Фарбер задыхается, моргает близоруки глазами - очки он вчера разбил,- щурится.
- Я все видел... Собственными глазами видел... Как Ширяев шел... И Карнаухов, и... все как шли... Я не умею говорить... Я их недавно знаю... Карнаухова и других... Как у вас только язык поворачивается. Храбрость не в том, чтоб с голой грудью на пулемет лезть. Абросимов... капитан Абросимов говорил, что приказано было атаковать баки. Не атаковать, а овладеть. Траншеи, придуманные Ширяевым, не трусость. Это прием. Правильный прием. Он сберег бы людей. Сберег, чтоб они могли воевать. Сейчас их нет. И я считаю...- Голос у него срывается, он ищет стакан, не находит, машет рукой.- Я считаю, нельзя таким людям, нельзя им командовать...
Фарбер не находит слов, сбивается, краснеет, опять ищет стакан и вдруг сразу выпаливает:
- Вы сами трус! Вы не пошли в атаку! И меня еще при себе держали. Я все видел...- И, дернув плечом, цепляясь крючками шинели за соседей, протискивается назад.
Я выхожу вслед за ним во двор. Он стоит, прислонившись к трубе.
- Хорошо говорили, Фарбер. Он вздрагивает:
- Какое там хорошо. Все спуталось в голове. Как посмотрю на него, так, знаете... И сидит себе спокойно, огрызается еще. Нет... Нет. Не то все это.
Он тяжело дышит.
- Последних моих двух стариков убило. Ермака и Переверзева. Вы их не помните? Один моряк, другой комбайнер, кажется. Неразлучные друзья. Спали, пили, ели вместе. Да вы знаете их. Фокусник один из них был.
- А тот молоденький командир взвода, забыл его фамилию, с седой прядью, ваш был?
- Калабин? Командир пульроты. Мальчик совсем еще. И недели у нас не пробыл. Из госпиталя прибыл - все рассказывал, как манной кашей их там закармливали.

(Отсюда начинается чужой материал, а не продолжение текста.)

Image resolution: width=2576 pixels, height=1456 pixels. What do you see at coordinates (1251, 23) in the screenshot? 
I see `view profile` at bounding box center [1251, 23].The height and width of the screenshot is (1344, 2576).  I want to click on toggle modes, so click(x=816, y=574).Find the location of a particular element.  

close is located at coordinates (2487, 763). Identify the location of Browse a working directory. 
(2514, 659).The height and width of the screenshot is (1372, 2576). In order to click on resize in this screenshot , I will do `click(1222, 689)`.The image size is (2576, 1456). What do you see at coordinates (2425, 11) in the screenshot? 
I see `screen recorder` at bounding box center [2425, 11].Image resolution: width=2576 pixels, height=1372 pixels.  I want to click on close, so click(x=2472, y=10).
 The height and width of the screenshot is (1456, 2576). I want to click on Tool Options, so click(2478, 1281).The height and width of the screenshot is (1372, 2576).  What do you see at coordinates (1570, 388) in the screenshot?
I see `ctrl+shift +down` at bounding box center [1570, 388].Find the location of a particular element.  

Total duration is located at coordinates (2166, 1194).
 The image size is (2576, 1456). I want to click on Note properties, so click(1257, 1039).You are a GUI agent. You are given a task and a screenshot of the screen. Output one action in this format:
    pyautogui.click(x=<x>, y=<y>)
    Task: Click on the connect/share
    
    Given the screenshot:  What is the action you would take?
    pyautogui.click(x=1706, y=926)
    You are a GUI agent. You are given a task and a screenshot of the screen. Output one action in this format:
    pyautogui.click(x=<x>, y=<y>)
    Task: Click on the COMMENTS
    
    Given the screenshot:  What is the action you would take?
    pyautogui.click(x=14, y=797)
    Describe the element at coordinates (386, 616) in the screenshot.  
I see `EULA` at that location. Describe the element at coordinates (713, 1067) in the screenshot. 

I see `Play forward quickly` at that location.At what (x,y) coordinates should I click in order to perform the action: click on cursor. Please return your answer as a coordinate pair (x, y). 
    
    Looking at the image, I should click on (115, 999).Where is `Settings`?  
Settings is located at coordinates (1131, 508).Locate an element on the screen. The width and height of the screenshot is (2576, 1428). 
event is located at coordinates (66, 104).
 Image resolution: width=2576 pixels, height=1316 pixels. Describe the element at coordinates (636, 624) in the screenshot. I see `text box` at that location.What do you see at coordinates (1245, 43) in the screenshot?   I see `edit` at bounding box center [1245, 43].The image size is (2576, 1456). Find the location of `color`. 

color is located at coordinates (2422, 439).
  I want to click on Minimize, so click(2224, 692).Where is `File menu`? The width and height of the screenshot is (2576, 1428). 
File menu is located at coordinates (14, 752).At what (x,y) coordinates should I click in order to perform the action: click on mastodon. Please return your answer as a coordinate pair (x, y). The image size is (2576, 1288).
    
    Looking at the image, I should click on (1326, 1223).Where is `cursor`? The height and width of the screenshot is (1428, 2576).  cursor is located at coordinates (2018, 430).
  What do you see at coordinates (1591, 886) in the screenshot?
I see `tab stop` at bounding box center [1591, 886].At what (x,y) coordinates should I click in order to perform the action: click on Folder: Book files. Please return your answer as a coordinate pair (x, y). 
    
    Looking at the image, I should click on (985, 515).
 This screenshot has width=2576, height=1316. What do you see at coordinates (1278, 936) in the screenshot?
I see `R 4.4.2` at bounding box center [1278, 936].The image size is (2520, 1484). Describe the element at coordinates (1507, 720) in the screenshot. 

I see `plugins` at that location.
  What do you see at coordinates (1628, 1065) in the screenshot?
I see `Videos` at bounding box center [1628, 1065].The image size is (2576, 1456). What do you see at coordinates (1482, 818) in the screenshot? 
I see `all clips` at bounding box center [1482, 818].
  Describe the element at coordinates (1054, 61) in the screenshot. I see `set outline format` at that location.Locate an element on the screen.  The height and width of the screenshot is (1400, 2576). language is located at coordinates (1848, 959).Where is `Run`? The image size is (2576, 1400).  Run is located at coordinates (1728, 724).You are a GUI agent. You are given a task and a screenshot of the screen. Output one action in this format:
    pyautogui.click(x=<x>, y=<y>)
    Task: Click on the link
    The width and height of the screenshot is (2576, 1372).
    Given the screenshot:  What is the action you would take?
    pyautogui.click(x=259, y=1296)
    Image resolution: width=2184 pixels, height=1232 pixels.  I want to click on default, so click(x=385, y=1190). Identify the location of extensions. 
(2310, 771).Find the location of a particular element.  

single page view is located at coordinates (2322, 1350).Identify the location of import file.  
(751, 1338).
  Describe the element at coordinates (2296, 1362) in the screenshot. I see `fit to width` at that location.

- Новых командиров не прислали еще?
- Командиров роты из первого и третьего батальона прислали. А на взводы сержантов пока поставил. Адъютанта старшего пока нет.
- Без адъютанта трудновато,- соглашаюсь я. Почему-то я совершенно спокоен сейчас за Фарбера. В его манере говорить, в общем тоне появились какие-то новые, твердые нотки. Их раньше не было.
- А что с Ширяевым? Так и не узнали точно?
- Кажется, не очень серьезно. Череп цел, а с рукой не знаю что. Крови мало было, но болталась, как тряпка.
- Правая?
- Нет, левая...
- И то хорошо...
- Не хотел уходить. Ругался. Все равно, говорит, вернусь. Хотите или не хотите, а вернусь. А с Абросимовым хоть на краю света, а встречусь.
- Не завидую Абросимову, кулачок у Ширяева - дай бог...
Мы еще некоторое время разговариваем, потом Фарбер возвращается в трубу. Я ухожу и? себе. Мне не хочется больше на суд.
Валега жарит хлеб на сковородке. В углу шумит самовар.
Я скидываю сапоги, гимнастерку, вытягиваюсь на койке.
- Вы чай или кофе будете? - спрашивает Валега.
- А кофе с чем?
- С молоком сгущенным.
- Тогда кофе.
Валега уходит толочь зерна. Шипит масло на сковородке. Я вынимаю и перечитываю стихи Карнаухова.